### [Exercise requirements]
Rewrite the records below, swapping "computer-use agent" for "screen assistant" wherever it appears and leaving everything else unchanged.

### [Dataset records]
════

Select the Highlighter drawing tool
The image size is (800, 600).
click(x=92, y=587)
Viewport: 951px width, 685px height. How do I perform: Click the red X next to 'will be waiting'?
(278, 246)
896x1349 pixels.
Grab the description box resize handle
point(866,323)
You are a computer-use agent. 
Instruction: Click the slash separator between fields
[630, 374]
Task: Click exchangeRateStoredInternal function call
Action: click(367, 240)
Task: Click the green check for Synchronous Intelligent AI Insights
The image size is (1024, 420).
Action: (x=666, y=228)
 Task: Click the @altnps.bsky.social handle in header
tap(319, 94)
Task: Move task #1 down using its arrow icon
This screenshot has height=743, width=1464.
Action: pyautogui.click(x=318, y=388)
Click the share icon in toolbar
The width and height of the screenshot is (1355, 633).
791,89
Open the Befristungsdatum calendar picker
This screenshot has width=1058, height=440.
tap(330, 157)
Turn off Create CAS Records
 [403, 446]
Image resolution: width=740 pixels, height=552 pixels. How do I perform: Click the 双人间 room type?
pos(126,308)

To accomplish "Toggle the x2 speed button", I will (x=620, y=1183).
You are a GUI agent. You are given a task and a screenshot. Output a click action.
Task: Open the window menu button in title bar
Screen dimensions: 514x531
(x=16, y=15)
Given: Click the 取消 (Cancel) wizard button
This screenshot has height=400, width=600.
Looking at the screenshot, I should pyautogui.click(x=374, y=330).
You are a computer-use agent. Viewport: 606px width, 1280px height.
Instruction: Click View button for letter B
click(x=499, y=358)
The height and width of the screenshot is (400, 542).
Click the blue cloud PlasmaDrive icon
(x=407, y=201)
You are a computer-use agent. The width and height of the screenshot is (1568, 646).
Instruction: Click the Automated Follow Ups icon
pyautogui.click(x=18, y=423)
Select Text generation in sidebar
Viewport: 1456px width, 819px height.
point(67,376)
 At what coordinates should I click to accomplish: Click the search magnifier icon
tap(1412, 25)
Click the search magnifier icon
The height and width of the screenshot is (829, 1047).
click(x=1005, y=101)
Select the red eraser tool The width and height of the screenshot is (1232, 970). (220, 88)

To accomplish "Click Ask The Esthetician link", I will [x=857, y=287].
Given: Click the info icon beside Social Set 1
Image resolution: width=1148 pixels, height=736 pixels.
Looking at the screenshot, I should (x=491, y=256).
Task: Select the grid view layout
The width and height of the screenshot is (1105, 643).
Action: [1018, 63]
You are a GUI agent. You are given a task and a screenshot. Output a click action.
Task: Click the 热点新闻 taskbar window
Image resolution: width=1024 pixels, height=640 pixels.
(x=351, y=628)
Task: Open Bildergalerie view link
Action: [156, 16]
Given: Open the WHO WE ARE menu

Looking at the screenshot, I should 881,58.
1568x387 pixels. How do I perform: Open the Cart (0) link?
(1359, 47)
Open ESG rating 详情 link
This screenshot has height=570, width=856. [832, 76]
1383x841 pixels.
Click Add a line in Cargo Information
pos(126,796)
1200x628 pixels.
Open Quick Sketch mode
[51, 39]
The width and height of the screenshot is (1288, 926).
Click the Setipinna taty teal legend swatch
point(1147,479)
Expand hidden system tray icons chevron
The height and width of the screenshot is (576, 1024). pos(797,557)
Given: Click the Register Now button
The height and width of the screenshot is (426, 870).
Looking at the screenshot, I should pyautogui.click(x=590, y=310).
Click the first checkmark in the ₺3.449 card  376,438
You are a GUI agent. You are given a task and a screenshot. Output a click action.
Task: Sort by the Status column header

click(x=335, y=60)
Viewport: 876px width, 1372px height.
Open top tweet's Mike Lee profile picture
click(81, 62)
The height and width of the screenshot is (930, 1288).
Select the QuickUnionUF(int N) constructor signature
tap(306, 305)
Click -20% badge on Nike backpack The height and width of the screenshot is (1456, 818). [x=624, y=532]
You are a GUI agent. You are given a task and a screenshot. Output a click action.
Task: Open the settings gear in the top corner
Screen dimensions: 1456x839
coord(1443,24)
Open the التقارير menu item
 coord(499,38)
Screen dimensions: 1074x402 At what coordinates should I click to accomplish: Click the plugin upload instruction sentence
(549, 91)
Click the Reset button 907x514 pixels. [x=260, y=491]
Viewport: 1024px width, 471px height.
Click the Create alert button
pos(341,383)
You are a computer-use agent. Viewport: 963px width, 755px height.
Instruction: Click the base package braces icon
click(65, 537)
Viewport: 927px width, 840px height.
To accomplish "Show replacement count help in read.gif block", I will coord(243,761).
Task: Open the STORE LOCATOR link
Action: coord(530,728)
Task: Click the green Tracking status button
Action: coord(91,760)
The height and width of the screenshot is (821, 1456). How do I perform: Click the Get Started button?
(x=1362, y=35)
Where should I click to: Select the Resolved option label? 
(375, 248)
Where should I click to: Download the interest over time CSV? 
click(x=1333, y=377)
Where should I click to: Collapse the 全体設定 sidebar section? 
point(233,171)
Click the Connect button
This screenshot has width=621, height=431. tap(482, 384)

════

### [Answer for the task]
Select the Highlighter drawing tool
The image size is (800, 600).
click(x=92, y=587)
Viewport: 951px width, 685px height. How do I perform: Click the red X next to 'will be waiting'?
(278, 246)
896x1349 pixels.
Grab the description box resize handle
point(866,323)
You are a screen assistant. 
Instruction: Click the slash separator between fields
[630, 374]
Task: Click exchangeRateStoredInternal function call
Action: click(367, 240)
Task: Click the green check for Synchronous Intelligent AI Insights
The image size is (1024, 420).
Action: (x=666, y=228)
 Task: Click the @altnps.bsky.social handle in header
tap(319, 94)
Task: Move task #1 down using its arrow icon
This screenshot has height=743, width=1464.
Action: pyautogui.click(x=318, y=388)
Click the share icon in toolbar
The width and height of the screenshot is (1355, 633).
791,89
Open the Befristungsdatum calendar picker
This screenshot has width=1058, height=440.
tap(330, 157)
Turn off Create CAS Records
 [403, 446]
Image resolution: width=740 pixels, height=552 pixels. How do I perform: Click the 双人间 room type?
pos(126,308)

To accomplish "Toggle the x2 speed button", I will (x=620, y=1183).
You are a GUI agent. You are given a task and a screenshot. Output a click action.
Task: Open the window menu button in title bar
Screen dimensions: 514x531
(x=16, y=15)
Given: Click the 取消 (Cancel) wizard button
This screenshot has height=400, width=600.
Looking at the screenshot, I should pyautogui.click(x=374, y=330).
You are a screen assistant. Viewport: 606px width, 1280px height.
Instruction: Click View button for letter B
click(x=499, y=358)
The height and width of the screenshot is (400, 542).
Click the blue cloud PlasmaDrive icon
(x=407, y=201)
You are a screen assistant. The width and height of the screenshot is (1568, 646).
Instruction: Click the Automated Follow Ups icon
pyautogui.click(x=18, y=423)
Select Text generation in sidebar
Viewport: 1456px width, 819px height.
point(67,376)
 At what coordinates should I click to accomplish: Click the search magnifier icon
tap(1412, 25)
Click the search magnifier icon
The height and width of the screenshot is (829, 1047).
click(x=1005, y=101)
Select the red eraser tool The width and height of the screenshot is (1232, 970). (220, 88)

To accomplish "Click Ask The Esthetician link", I will [x=857, y=287].
Given: Click the info icon beside Social Set 1
Image resolution: width=1148 pixels, height=736 pixels.
Looking at the screenshot, I should (x=491, y=256).
Task: Select the grid view layout
The width and height of the screenshot is (1105, 643).
Action: [1018, 63]
You are a GUI agent. You are given a task and a screenshot. Output a click action.
Task: Click the 热点新闻 taskbar window
Image resolution: width=1024 pixels, height=640 pixels.
(x=351, y=628)
Task: Open Bildergalerie view link
Action: [156, 16]
Given: Open the WHO WE ARE menu

Looking at the screenshot, I should 881,58.
1568x387 pixels. How do I perform: Open the Cart (0) link?
(1359, 47)
Open ESG rating 详情 link
This screenshot has height=570, width=856. [832, 76]
1383x841 pixels.
Click Add a line in Cargo Information
pos(126,796)
1200x628 pixels.
Open Quick Sketch mode
[51, 39]
The width and height of the screenshot is (1288, 926).
Click the Setipinna taty teal legend swatch
point(1147,479)
Expand hidden system tray icons chevron
The height and width of the screenshot is (576, 1024). pos(797,557)
Given: Click the Register Now button
The height and width of the screenshot is (426, 870).
Looking at the screenshot, I should pyautogui.click(x=590, y=310).
Click the first checkmark in the ₺3.449 card  376,438
You are a GUI agent. You are given a task and a screenshot. Output a click action.
Task: Sort by the Status column header

click(x=335, y=60)
Viewport: 876px width, 1372px height.
Open top tweet's Mike Lee profile picture
click(81, 62)
The height and width of the screenshot is (930, 1288).
Select the QuickUnionUF(int N) constructor signature
tap(306, 305)
Click -20% badge on Nike backpack The height and width of the screenshot is (1456, 818). [x=624, y=532]
You are a GUI agent. You are given a task and a screenshot. Output a click action.
Task: Open the settings gear in the top corner
Screen dimensions: 1456x839
coord(1443,24)
Open the التقارير menu item
 coord(499,38)
Screen dimensions: 1074x402 At what coordinates should I click to accomplish: Click the plugin upload instruction sentence
(549, 91)
Click the Reset button 907x514 pixels. [x=260, y=491]
Viewport: 1024px width, 471px height.
Click the Create alert button
pos(341,383)
You are a screen assistant. Viewport: 963px width, 755px height.
Instruction: Click the base package braces icon
click(65, 537)
Viewport: 927px width, 840px height.
To accomplish "Show replacement count help in read.gif block", I will coord(243,761).
Task: Open the STORE LOCATOR link
Action: coord(530,728)
Task: Click the green Tracking status button
Action: coord(91,760)
The height and width of the screenshot is (821, 1456). How do I perform: Click the Get Started button?
(x=1362, y=35)
Where should I click to: Select the Resolved option label? 
(375, 248)
Where should I click to: Download the interest over time CSV? 
click(x=1333, y=377)
Where should I click to: Collapse the 全体設定 sidebar section? 
point(233,171)
Click the Connect button
This screenshot has width=621, height=431. tap(482, 384)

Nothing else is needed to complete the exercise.